Like The 40-Year-Old Virgin’s Judd Apatow, Smith has a natural gift for split personality, erecting the architecture of a traditional rom-com, then decorating it with obscene graffiti. Few directors would think to stage their big romantic set-piece against a backdrop of bestiality (sorry, “inter-species erotica”). Next to the first Clerks, the humour is broader (nobody will be comparing this one to Jim Jarmusch) and the sentimental streak deeper. One of many pop-montages not-so-subtly posits Dante and Randal as the Butch and Sundance of the McJob set; another, set to the Jackson 5’s ABC, is both shamelessly corny and genuinely moving, thanks to Dawson’s unfakeable fizz. She’s one welcome addition to the cast.
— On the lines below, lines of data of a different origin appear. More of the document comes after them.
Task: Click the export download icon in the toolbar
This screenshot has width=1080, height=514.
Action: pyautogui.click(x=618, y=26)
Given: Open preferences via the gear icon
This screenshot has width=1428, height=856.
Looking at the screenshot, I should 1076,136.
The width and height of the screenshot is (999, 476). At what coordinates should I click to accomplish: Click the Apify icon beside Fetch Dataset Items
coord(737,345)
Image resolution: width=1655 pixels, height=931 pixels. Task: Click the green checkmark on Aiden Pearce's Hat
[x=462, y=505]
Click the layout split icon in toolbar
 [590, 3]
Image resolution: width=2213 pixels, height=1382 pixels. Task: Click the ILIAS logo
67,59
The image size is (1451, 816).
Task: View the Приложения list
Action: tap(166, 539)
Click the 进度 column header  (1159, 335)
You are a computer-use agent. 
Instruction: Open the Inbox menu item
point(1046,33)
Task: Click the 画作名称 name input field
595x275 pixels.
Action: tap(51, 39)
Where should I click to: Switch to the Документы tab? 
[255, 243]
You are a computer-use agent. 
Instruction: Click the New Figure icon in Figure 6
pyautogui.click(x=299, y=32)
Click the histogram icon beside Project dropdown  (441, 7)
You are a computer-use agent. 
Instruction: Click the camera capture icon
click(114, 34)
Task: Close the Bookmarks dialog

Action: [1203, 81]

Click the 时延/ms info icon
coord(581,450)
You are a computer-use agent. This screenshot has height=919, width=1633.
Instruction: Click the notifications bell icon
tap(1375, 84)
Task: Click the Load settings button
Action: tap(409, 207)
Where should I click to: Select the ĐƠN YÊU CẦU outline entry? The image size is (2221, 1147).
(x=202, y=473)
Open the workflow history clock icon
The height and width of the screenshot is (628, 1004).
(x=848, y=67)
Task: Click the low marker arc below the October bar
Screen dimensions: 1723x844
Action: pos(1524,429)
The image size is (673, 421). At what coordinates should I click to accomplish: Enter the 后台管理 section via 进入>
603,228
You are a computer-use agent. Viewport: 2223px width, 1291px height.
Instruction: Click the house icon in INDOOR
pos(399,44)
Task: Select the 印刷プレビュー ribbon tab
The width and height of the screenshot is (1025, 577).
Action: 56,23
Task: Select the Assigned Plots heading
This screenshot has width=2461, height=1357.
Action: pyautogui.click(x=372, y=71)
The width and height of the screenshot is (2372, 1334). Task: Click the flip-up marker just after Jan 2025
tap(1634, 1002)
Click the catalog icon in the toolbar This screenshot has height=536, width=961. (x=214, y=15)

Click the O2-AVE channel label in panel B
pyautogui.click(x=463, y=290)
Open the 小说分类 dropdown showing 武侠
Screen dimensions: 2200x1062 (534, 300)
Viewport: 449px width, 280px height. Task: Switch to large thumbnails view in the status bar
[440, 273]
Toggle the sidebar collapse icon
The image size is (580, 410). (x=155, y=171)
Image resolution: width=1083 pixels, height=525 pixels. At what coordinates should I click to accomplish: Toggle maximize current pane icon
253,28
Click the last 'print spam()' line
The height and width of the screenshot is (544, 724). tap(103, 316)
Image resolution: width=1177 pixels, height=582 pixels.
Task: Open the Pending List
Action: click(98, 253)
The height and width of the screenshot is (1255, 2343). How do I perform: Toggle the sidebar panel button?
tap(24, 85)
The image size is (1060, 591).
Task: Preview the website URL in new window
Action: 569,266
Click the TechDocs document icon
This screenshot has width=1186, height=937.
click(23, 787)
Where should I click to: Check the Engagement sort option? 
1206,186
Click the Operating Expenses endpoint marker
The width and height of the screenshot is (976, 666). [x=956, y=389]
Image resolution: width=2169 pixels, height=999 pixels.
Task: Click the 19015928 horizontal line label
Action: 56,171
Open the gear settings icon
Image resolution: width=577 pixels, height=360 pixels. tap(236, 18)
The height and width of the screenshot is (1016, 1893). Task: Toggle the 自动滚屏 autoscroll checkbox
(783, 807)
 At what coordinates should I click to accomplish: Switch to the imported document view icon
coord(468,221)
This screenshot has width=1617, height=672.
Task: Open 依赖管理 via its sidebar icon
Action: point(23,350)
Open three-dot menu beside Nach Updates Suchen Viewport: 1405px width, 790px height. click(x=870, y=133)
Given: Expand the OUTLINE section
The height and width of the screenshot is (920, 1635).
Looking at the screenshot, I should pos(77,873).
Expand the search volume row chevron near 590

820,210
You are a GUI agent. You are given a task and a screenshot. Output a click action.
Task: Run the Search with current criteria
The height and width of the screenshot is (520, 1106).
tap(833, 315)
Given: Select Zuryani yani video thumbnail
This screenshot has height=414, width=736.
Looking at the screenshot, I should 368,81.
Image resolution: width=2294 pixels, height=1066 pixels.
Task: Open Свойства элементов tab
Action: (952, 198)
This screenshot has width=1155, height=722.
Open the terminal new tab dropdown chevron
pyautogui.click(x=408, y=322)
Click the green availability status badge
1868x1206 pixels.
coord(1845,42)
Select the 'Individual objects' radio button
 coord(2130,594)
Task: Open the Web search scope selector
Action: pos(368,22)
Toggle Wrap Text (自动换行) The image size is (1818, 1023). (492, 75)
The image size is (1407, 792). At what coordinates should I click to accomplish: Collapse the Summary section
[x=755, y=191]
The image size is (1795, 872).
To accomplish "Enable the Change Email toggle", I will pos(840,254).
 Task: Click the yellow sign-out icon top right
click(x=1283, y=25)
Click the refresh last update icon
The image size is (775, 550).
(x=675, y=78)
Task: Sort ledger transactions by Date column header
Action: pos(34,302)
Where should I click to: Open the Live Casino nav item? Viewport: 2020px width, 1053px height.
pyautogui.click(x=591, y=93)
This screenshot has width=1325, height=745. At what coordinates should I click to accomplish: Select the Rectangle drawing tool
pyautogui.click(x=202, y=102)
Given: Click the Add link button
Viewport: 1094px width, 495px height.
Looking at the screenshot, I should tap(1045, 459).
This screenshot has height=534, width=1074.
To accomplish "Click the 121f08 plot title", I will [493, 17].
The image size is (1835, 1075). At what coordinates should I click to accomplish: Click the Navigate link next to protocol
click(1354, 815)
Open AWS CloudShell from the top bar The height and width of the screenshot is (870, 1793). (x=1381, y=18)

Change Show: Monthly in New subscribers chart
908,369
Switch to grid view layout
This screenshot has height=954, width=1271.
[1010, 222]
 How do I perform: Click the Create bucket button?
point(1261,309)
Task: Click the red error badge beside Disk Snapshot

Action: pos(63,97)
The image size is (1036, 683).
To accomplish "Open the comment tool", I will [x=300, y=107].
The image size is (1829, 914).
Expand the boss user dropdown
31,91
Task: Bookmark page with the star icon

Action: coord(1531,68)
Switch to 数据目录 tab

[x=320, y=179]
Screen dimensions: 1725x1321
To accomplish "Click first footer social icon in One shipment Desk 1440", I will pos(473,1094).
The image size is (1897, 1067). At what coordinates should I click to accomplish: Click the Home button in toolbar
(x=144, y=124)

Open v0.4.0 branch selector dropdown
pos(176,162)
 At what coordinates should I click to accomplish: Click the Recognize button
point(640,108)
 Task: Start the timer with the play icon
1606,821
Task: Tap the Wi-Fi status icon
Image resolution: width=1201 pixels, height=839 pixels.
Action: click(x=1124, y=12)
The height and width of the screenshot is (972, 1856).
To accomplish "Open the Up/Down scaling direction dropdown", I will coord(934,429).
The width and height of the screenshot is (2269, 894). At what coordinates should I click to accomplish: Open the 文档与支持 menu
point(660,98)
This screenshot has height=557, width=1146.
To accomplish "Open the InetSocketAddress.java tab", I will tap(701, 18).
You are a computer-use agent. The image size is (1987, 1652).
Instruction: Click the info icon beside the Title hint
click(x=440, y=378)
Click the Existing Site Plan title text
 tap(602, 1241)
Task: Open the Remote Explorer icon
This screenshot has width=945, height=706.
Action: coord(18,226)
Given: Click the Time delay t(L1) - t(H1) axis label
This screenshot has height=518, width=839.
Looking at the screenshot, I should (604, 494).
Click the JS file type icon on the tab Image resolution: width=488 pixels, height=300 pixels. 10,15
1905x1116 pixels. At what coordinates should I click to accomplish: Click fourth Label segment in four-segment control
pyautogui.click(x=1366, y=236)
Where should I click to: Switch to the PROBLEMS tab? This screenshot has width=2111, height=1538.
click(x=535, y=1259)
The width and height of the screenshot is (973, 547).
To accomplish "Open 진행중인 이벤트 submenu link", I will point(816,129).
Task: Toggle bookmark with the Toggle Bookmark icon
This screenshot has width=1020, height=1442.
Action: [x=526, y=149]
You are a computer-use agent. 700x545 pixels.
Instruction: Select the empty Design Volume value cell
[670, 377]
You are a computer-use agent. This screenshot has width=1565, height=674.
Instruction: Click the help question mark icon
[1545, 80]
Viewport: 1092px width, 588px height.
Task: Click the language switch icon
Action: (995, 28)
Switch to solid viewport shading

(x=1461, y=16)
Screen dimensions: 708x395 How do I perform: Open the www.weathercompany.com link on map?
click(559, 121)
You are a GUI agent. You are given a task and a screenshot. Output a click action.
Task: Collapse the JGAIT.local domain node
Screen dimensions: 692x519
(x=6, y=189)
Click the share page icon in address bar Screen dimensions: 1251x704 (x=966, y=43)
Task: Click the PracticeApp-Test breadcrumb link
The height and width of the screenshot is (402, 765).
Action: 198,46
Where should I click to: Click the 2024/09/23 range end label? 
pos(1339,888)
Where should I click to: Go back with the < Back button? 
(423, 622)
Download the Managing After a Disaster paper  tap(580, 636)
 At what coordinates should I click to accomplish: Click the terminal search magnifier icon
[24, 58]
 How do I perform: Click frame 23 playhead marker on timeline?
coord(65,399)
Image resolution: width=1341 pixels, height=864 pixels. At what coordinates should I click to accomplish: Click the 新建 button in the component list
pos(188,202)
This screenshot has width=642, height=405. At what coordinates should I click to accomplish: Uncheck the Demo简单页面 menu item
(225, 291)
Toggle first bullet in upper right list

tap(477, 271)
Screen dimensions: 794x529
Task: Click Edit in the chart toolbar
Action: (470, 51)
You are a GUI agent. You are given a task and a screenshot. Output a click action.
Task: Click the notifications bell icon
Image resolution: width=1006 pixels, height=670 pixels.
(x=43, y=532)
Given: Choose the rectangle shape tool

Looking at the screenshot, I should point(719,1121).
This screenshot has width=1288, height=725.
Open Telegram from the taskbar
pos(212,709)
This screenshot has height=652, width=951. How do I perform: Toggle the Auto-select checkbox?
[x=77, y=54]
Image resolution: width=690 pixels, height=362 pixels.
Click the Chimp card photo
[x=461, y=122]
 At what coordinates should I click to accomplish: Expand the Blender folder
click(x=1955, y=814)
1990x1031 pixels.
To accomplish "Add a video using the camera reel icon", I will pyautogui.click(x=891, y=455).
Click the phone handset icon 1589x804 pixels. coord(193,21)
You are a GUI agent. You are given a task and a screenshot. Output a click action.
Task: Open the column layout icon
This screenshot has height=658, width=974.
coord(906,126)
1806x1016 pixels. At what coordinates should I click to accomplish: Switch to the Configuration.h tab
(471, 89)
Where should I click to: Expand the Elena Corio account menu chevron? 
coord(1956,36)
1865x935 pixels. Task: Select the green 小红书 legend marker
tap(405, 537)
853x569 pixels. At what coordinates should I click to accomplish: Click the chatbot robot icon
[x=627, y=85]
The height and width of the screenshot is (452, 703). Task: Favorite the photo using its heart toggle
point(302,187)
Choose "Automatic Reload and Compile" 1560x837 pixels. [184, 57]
Another is Fehrman, who embodies an innocence so complete, it borders on mental illness.

So what are we to make of Smith coming full circle like this? Like his heroes, he seems incapable of leaving behind either New Jersey or his old friends (regulars Ben Affleck and Jason Lee cameo as customers) for fresh pastures. On Jersey Girl, with its family-good-career-bad sanctimony, this made him resemble a smalltown reactionary, but here that blue-collar sensibility lends the scatology and slapstick a vital bittersweet tang. Clerks II advances the proposition, unfamiliar in Hollywood, that not every smartass wage slave is destined to fulfil his dreams (some don’t even have dreams), but that finding comfort in the familiar can be a small victory. With dick jokes.

Kevin Smith’s most enjoyable film since, well, Clerks lacks much of its predecessor’s outsider edge, but you’ll probably be laughing too hard to care.